Facebook: Bracing for a breakup fight
Mark Zuckerberg vowed he’d take Sen. Elizabeth Warren (D-Mass.) to court if she tried to break up Facebook, said Casey Newton in TheVerge.com. In audio recorded from an employee Q&A in July and leaked this week, Zuckerberg sounded alarmed by Sen. Warren, who has threatened to split up big tech companies like Facebook, Google, and Amazon if she becomes president. “I would bet that we will have a legal challenge, and I would bet that we will win that legal challenge,” Zuckerberg said, adding that the effort would “still suck for us.” In a tweet, Warren said, “What would really ‘suck’ is if we don’t fix a corrupt system.”
Tesla: Catching up to 2019 goals
Tesla is expected to top 100,000 car deliveries in a quarter for the first time, said Dana Hull in Bloomberg.com. In an email to employees last week, CEO Elon Musk said the company “has a shot” at beating last quarter’s 95,000 deliveries. After a dismal first quarter plagued by logistical screwups, “a six-digit-delivery quarter” would put Tesla in position to reach the 360,000-to-400,000 range the company forecasted for 2019. However, “for perspective, General Motors sold about 110,000 Chevrolet Silverado pickups in the second quarter just in the U.S.”
General Motors: Far from a strike pact
The United Auto Workers’ strike against General Motors hit its third week, said Jamie LaReau in the Detroit Free Press, and “the two sides remain far from a tentative agreement.” In a letter to members this week, union leaders said they rejected a proposal from GM because it “came up short” on “health care, wages, temporary employees, skilled trades, and job security.” The 46,000 striking workers are getting by on $250 per week as the holdout continues. GM, for its part, is losing $82 million a day from the strike, according to an estimate by J.P. Morgan.

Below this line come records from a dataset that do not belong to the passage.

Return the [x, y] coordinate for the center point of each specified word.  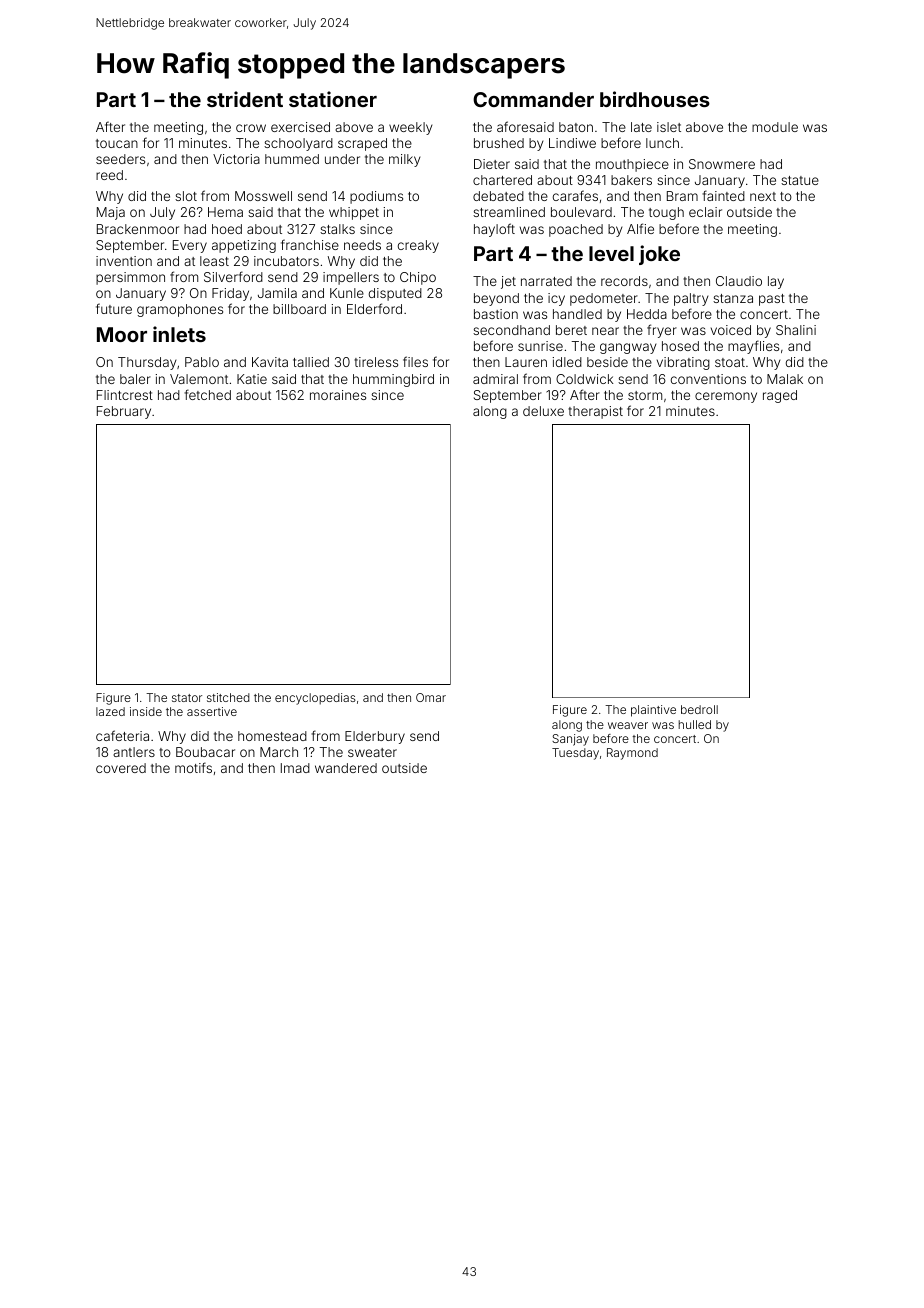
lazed [110, 711]
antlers [134, 752]
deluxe [543, 411]
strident [245, 99]
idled [567, 362]
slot [186, 196]
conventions [708, 379]
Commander [533, 99]
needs [362, 245]
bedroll [699, 709]
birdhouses [655, 99]
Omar [431, 697]
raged [780, 396]
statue [800, 180]
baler [135, 379]
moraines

Sports: Nike CEO briefed by doping doctor
Nike CEO Mark Parker was briefed on numerous occasions on doping experiments by a celebrated track coach, said Sara Germano and Joshua Robinson in The Wall Street Journal. The U.S. Anti-Doping Agency revealed this week that Parker was included on emails with coach Alberto Salazar and a Nike-sponsored endocrinologist, Jeffrey Brown, “that detailed the pair’s ongoing research to find performance-enhancing benefits for a stable of Olympic runners in the highly decorated Nike Oregon Project, an elite training group based at the company’s headquarters.” Salazar and Brown received four-year bans from the sport.